Piauiense com apelido de conde, garçom do Pobre Juan é 'expert' em cinema autoral

Numa cena de "Pulp Fiction" que se tornou célebre, John Travolta e Samuel L. Jackson discutem as diferenças entre o McDonald's da Europa e o dos Estados Unidos. Uma delas envolve o nome do sanduíche que é o carro-chefe da rede de fast food: "O Big Mac, em Paris, é 'le Big Mac'", ensina Travolta a Jackson, no filme dirigido por Quentin Tarantino.

Essa discussão definitivamente passa longe do interesse de um garçom que, no dia a dia, lida com as carnes nobres argentinas e o paladar de uma clientela exigente, mas a obra do cineasta americano, esta sim, faz brilhar os olhos de Ricardo Matarazzo.

Estamos na cobertura do shopping Cidade Jardim, na unidade do restaurante Pobre Juan em que Ricardo trabalha. Ele é daqueles garçons que gostam de conversar com os clientes, seja para dar uma sugestão de vinho, seja para falar dos arranha-céus refletidos nas águas do rio Pinheiros. À medida que apresenta o cardápio, deixa a conversa fluir e logo chega à sua paixão: o cinema.

"Tarantino é um cineasta original, único, um dos mais criativos da safra contemporânea", discorre, enquanto serve um bocadinho de farofa com ovos. Logo em seguida, como quem acrescenta uma pitada de tempero, completa: "Com destaque para a trilha sonora e o roteiro".

Nascido em Piripiri (PI), ele foi registrado há 43 anos como Ricardo Medeiros Mendes. O sobrenome Matarazzo é um apelido que ganhou há 23 anos e virou sua marca nos quatro restaurantes pelos quais passou em São Paulo, aonde chegou em 1994, depois de uma tentativa de trabalhar numa refinaria de petróleo em Paulínia (SP). Ele conta, com uma ponta de orgulho, ter sido um neto do conde Francesco Matarazzo (1854-1937) que viu nele certa semelhança física com o avô.

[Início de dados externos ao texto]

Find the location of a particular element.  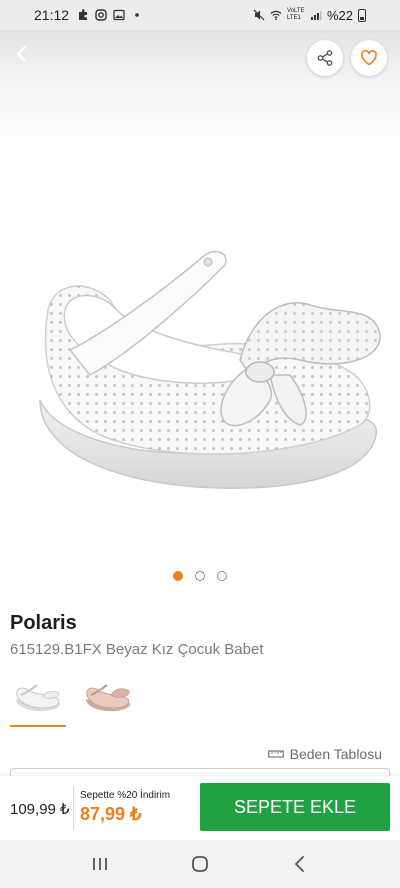

back-icon is located at coordinates (300, 864).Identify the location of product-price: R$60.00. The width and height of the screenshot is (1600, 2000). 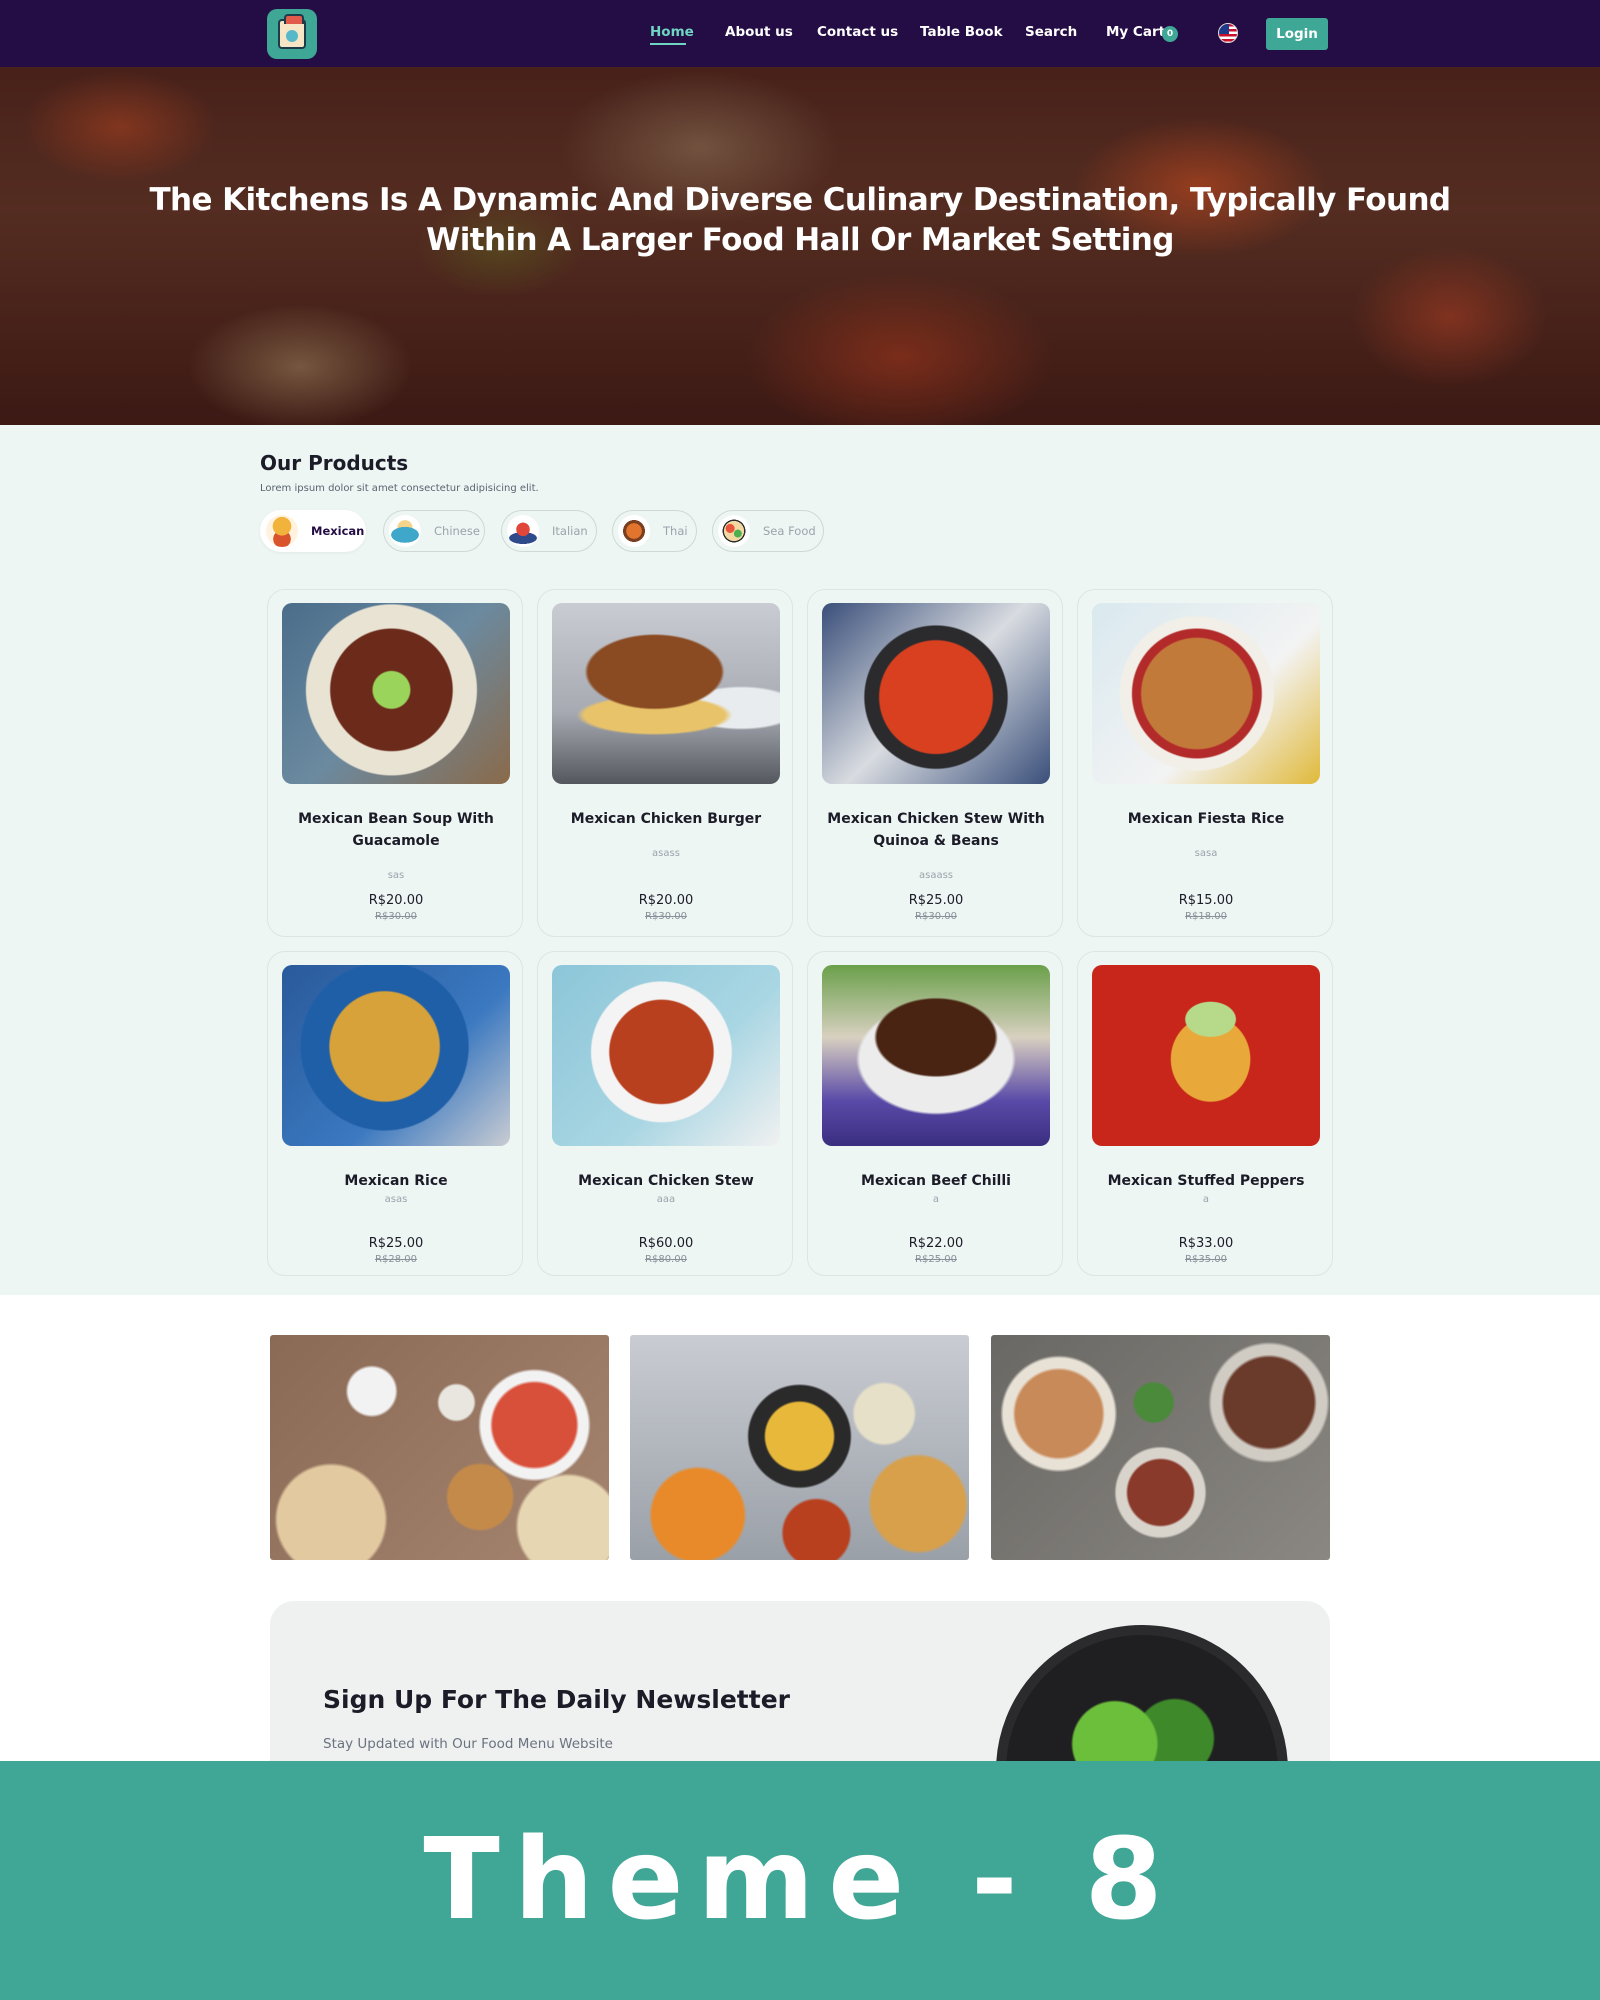
(666, 1244).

Na mais cosmopolita das cidades brasileiras, sempre atuou como garçom. "Foi quando validaram o meu passaporte para me aproximar, conhecer e conversar com as pessoas", diz, caprichando na metáfora. As sugestões do menu ou da carta de vinhos são apenas o começo da prosa, que, de um jeito ou de outro, cai no seu tema predileto. Embora todo o mundo goste de falar de filmes que já viu, Ricardo vai logo deixando claro que seu papo é cabeça: "Não sou fã de blockbuster. Gosto de filme de autor".

"Já tive a chance de falar com cineastas como Bruno Barreto e Arnaldo Jabor", diz ele, um tanto gabola. E não para por aí: "Ah, e teve ainda Bond". Faz uma pausa de suspense e finaliza divertindo-se: "James Bond!". Em 2008, Ricardo Matarazzo e Pierce Brosnan, o ex-agente 007, trocaram apresentações quando o ator irlandês esteve em São Paulo para gravar um comercial de carro.

Não tão cedo quanto o garotinho de "Cinema Paradiso", é com seus 13 anos de idade que Ricardo vai descobrir a magia da sétima arte. Nunca se esqueceu do primeiro filme a que assistiu na tela grande, o drama "Papillon", de 1973, protagonizado por Steve McQueen e Dustin Hoffman.

É, porém, quando fala do americano Stanley Kubrick (1928-1999), um de seus cineastas favoritos, que mostra o que aprendeu como estudante de cinema: dos planos-sequências de "O Iluminado" ("mudaram a minha forma de ver cinema") aos debates em torno de "Laranja Mecânica" ("o figurino e a trilha sonora suavizaram a polêmica sobre violência contida na obra").

Ecoando, ainda que de longe, o dinamarquês "A Festa de Babette", Ricardo filosofa: "Assim como um prato desperta o apetite por meio dos sentidos, um bom filme faz que a gente saia do cinema e reflita sobre diferentes valores da vida. É um aprendizado".

Conforme tira a mesa, e a conversa se encaminha para o fim, Matarazzo deixa entrever o sonho de trocar pratos e talheres por uma câmera na mão: "Como o meu trabalho de garçom permitiu que conhecesse personagens diversos, quem sabe não consiga um dia fazer um filme sobre as diferenças, os preconceitos, mostrando como as pessoas do lado de cá da ponte enxergam as de lá. E vice-versa". Uma ideia na cabeça ele já tem.

Pobre Juan. Shopping Cidade Jardim. Av. Magalhães de Castro, 12.000, 3º piso, tel. 3552-3150 (pobrejuan.com.br ).